Video & Movies: The Video Codec Engine, UVD3, & Steady Video 2.0

When Intel introduced the Sandy Bridge architecture one of their big additions was Quick Sync, their name for their hardware H.264 encoder. By combining a specialized fixed function encoder with some GPU-based processing Intel was able to create a small, highly efficient H.264 encoder that had quality that was as good as or better than AMD and NVIDIA’s GPU based encoders that at the same time was 2x to 4x faster and consumed a fraction of the power. Quick Sync made real-time H.264 encoding practical on even low-power devices, and made GPU encoding redundant at the time. AMD of course isn’t one to sit idle, and they have been hard at work at their own implementation of that technology: the Video Codec Engine (VCE).

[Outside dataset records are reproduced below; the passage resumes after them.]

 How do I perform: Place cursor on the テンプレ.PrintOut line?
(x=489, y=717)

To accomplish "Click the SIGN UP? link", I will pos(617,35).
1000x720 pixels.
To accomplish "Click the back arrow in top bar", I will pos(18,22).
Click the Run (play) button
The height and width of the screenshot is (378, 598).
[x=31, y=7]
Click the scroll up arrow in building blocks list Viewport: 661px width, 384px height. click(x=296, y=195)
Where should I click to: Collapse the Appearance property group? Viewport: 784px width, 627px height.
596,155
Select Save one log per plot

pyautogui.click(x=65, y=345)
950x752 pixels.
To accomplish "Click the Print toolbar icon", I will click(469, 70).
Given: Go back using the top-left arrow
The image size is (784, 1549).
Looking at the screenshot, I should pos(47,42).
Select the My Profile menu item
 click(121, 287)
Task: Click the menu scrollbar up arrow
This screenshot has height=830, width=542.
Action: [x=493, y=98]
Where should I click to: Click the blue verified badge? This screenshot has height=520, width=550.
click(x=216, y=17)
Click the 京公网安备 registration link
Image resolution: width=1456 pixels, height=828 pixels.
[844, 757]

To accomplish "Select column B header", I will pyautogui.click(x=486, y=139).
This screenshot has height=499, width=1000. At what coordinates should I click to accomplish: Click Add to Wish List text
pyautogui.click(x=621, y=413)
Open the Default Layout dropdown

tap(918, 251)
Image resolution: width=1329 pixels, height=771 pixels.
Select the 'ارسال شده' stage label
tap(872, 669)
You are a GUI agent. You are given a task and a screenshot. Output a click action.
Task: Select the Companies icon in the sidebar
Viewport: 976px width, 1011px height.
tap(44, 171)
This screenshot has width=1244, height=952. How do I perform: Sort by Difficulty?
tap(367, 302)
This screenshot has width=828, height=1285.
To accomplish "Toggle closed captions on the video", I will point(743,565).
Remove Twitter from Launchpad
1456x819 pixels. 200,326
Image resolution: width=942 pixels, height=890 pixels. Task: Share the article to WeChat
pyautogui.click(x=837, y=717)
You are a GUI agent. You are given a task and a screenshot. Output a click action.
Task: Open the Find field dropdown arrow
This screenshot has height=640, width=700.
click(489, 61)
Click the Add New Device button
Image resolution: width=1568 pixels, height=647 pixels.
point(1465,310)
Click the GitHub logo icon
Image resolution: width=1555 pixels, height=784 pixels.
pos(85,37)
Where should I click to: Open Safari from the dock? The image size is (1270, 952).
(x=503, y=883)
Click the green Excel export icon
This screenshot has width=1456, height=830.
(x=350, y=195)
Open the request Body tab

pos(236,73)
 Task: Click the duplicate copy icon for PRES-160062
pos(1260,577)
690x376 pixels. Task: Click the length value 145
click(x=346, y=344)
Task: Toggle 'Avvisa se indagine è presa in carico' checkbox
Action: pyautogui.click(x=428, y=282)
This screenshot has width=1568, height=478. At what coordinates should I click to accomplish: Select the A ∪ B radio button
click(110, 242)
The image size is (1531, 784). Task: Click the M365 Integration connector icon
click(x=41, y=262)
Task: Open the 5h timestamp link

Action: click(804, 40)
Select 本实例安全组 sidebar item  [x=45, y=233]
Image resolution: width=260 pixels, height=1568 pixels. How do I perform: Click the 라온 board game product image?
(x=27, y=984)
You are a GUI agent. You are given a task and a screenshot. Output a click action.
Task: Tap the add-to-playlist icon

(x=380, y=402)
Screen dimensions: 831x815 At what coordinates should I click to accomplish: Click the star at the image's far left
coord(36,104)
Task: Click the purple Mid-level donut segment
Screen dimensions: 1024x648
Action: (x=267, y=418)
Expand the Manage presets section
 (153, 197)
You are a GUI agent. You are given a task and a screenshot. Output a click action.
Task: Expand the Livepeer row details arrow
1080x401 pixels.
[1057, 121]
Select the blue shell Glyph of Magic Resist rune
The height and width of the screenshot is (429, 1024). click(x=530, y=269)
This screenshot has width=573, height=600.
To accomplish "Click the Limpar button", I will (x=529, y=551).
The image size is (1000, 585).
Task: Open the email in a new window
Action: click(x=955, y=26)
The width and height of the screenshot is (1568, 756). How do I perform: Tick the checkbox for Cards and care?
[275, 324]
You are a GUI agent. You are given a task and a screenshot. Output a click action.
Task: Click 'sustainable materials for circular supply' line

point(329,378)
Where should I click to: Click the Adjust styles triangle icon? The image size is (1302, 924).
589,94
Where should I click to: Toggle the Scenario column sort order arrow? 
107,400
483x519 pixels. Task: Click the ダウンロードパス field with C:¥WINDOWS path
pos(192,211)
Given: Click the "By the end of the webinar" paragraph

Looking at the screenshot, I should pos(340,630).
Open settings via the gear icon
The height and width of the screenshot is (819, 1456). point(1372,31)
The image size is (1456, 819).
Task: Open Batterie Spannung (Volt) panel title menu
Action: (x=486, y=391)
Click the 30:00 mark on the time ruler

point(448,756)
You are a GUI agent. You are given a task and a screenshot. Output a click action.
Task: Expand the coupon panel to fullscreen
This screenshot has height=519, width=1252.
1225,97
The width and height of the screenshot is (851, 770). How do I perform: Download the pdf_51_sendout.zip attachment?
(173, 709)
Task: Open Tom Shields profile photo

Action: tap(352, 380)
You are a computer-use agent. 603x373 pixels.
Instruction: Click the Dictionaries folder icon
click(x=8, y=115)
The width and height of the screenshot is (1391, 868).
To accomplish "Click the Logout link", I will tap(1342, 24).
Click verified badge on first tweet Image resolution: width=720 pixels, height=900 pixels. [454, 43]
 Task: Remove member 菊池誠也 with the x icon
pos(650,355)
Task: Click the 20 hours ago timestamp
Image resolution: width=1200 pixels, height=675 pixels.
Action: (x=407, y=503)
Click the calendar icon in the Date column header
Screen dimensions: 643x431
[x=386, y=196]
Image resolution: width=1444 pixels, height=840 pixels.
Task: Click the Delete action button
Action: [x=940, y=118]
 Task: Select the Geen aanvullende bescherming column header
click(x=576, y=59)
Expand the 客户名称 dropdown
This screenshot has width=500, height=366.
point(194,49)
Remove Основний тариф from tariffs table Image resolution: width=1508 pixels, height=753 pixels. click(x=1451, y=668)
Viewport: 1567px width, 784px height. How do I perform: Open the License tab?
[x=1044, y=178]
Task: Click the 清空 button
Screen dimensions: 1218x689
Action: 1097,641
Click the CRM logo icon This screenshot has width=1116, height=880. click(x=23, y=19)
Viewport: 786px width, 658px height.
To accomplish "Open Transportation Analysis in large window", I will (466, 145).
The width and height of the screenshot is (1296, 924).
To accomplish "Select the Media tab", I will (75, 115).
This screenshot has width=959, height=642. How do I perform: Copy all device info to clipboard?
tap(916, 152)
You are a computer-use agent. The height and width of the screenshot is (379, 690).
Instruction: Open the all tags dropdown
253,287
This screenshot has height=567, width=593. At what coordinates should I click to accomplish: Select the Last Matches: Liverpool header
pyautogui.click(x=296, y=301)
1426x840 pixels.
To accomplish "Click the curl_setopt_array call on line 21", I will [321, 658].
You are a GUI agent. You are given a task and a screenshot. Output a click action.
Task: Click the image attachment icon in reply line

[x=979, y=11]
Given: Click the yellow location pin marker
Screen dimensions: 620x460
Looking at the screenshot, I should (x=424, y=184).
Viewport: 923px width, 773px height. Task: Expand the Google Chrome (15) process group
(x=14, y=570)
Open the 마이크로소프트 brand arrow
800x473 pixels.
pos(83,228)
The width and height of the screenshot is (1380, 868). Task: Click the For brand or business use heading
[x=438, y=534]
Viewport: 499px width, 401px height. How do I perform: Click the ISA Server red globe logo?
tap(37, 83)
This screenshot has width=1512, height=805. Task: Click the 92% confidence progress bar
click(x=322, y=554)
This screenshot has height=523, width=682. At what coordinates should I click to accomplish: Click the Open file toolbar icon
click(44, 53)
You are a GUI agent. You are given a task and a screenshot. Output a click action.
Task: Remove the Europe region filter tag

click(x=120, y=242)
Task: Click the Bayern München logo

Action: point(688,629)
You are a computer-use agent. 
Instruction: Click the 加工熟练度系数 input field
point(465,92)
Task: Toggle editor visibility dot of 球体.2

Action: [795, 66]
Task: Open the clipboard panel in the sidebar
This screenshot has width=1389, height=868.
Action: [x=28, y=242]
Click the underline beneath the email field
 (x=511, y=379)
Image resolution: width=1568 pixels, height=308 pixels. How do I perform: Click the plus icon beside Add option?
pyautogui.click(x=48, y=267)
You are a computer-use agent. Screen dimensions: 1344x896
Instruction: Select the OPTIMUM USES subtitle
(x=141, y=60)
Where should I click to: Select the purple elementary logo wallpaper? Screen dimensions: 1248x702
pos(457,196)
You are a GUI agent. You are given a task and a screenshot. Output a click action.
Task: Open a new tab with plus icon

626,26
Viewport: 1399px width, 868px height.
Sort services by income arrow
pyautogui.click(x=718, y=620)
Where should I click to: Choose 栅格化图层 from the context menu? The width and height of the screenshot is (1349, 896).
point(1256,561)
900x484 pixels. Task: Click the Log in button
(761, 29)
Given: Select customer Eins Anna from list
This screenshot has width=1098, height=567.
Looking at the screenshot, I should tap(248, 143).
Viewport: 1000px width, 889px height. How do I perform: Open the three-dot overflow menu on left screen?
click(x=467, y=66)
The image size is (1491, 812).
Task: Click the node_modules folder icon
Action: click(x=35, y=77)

The introduction of VCE brings up a very interesting point for discussing the organization of AMD. As both a CPU and a GPU company the line between the two divisions and their technologies often blurs, and Fusion has practically made this mandatory. When AMD wants to implement a feature, is it a GPU feature, a CPU feature, or perhaps it’s both? Intel implemented Quick Sync as a CPU company, but does that mean hardware H.264 encoders are a CPU feature? AMD says no. Hardware H.264 encoders are a GPU feature.

As such VCE is being added to the mix from the GPU side, meaning it shows up first here on the Southern Islands series. Fundamentally VCE is very similar to Quick Sync – it’s based on what you can accomplish with the addition of a fixed function encoder – but AMD takes the concept much further to take full advantage of what the compute side of GCN can do. In “Full Mode” VCE behaves exactly like Quick Sync, in which virtually every step of the H.264 encoding process is handled by fixed function hardware. Just like Quick Sync Full Mode is fast and energy efficient. But it doesn’t make significant use of the rest of the GPU.

Hybrid Mode is where AMD takes things a step further, by throwing the compute resources of the GPU back into the mix. In Hybrid Mode only Entropy Encode is handled by fixed function hardware (this being a highly serial process that was ill suited to a GPU) with all the other steps being handled by the flexible hardware of the GPU. The end goal of Hybrid Mode is that as these other steps are well suited to being done on a GPU, Hybrid Mode will be much faster than even the highly optimized fixed function hardware of Full Mode. Full Mode is already faster than real time – Hybrid Mode should be faster yet.

With VCE AMD is also targeting Quick Sync’s weaknesses regardless of the mode used. Quick Sync has limited tuning capabilities which impacts the quality of the resulting encode. AMD is going to offer more tuning capabilities to allow for a wider range of compression quality.  We don’t expect that it will be up to the quality standards of X264 and other pure-software encoders that can generate archival quality encodes, but if AMD is right it should be closer to archival quality than Quick Sync was.

The catch right now is that VCE is so new that we can’t test it. The hardware is there and we’re told it works, but the software support for it is lacking as none of AMD’s partners have added support for it yet. On the positive side this means we’ll be able to test it in-depth once the software is ready as opposed to quickly testing it in time for this review, however the downside is that we cannot comment on the speed or quality at this time. Though with the 7970 not launching until next year, there’s time for software support to be worked out before the first Southern Islands card ever goes on sale.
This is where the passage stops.